======== Source data
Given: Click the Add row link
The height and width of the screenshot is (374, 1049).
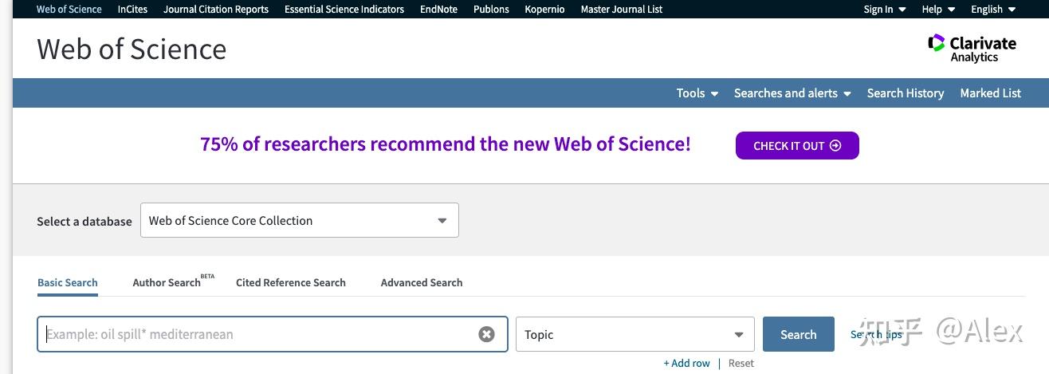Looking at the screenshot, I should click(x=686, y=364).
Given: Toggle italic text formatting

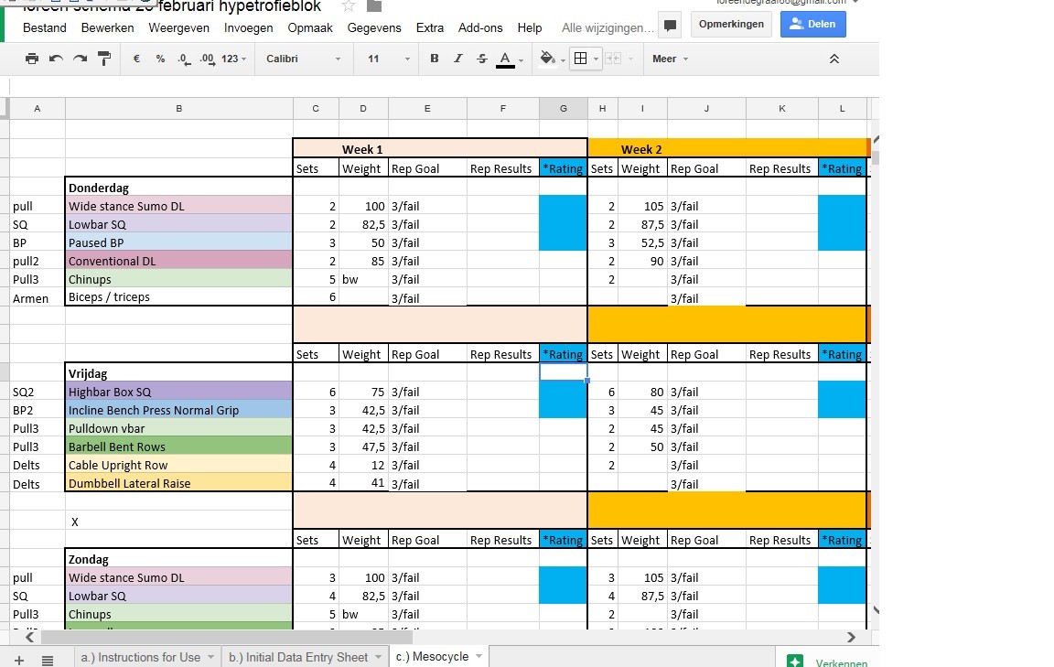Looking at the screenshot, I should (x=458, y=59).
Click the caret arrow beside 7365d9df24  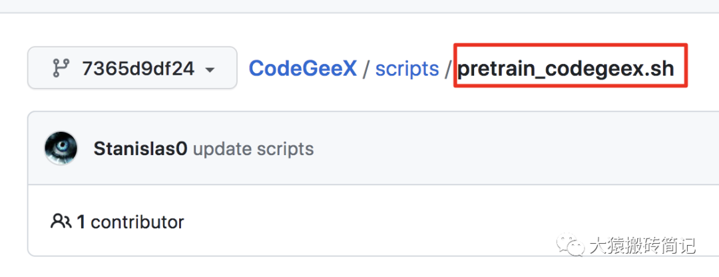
================
======== Source data
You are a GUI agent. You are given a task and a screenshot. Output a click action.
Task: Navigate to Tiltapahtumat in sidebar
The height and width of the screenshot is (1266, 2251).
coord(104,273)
================
======== Source data
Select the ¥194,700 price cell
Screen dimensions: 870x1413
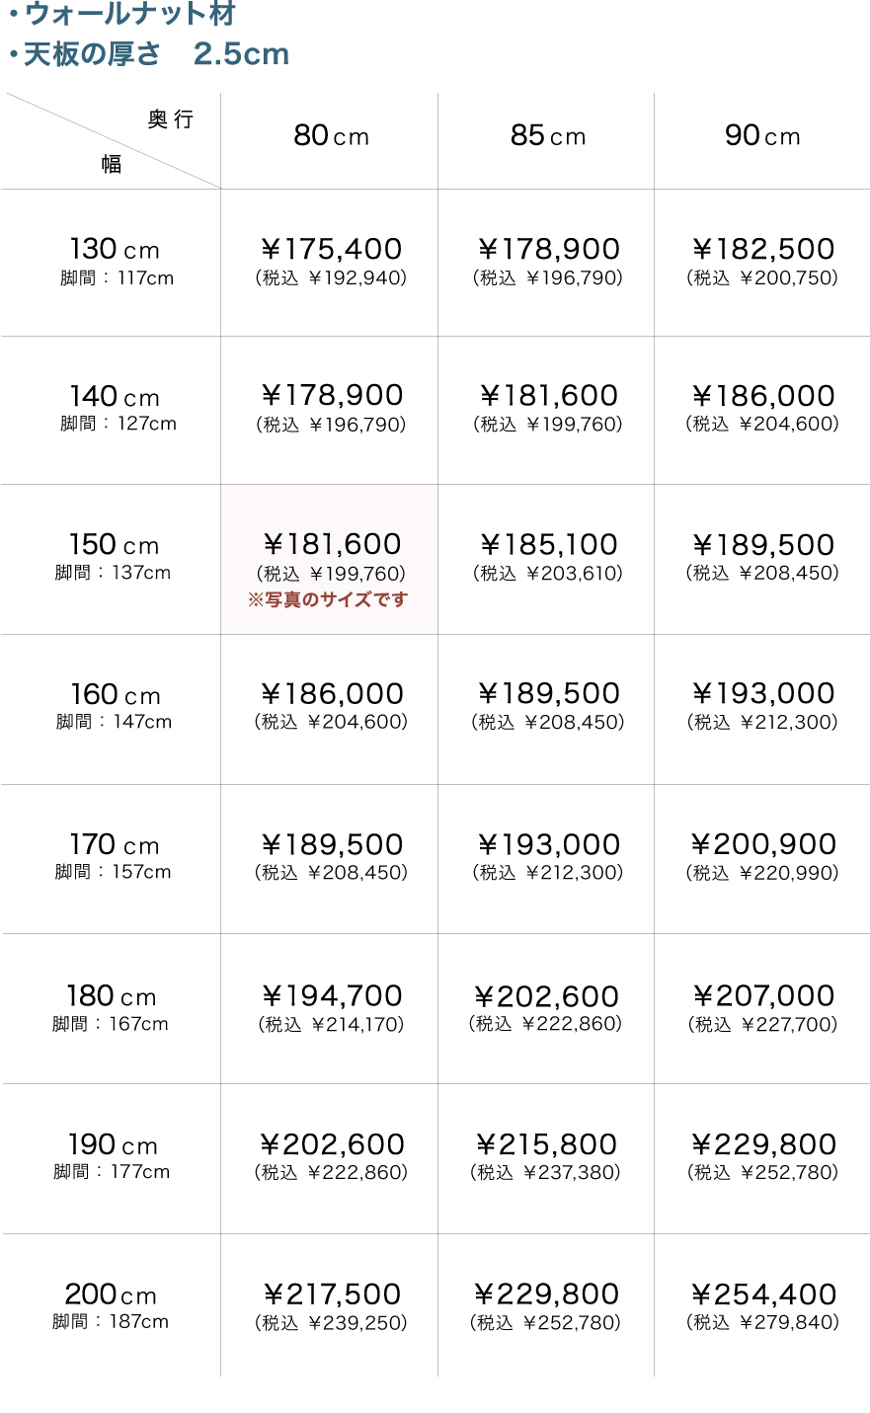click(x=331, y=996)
================
__What to work on__: Duplicate the data between the line holding "Given: Click the Add row link" and the line holding "Looking at the screenshot, I should (x=458, y=59).", inclusive, leaving out the pictures.

__Output of the exercise__:
Given: Click the Add row link
The height and width of the screenshot is (374, 1049).
Looking at the screenshot, I should click(x=686, y=364).
Given: Toggle italic text formatting

Looking at the screenshot, I should (x=458, y=59).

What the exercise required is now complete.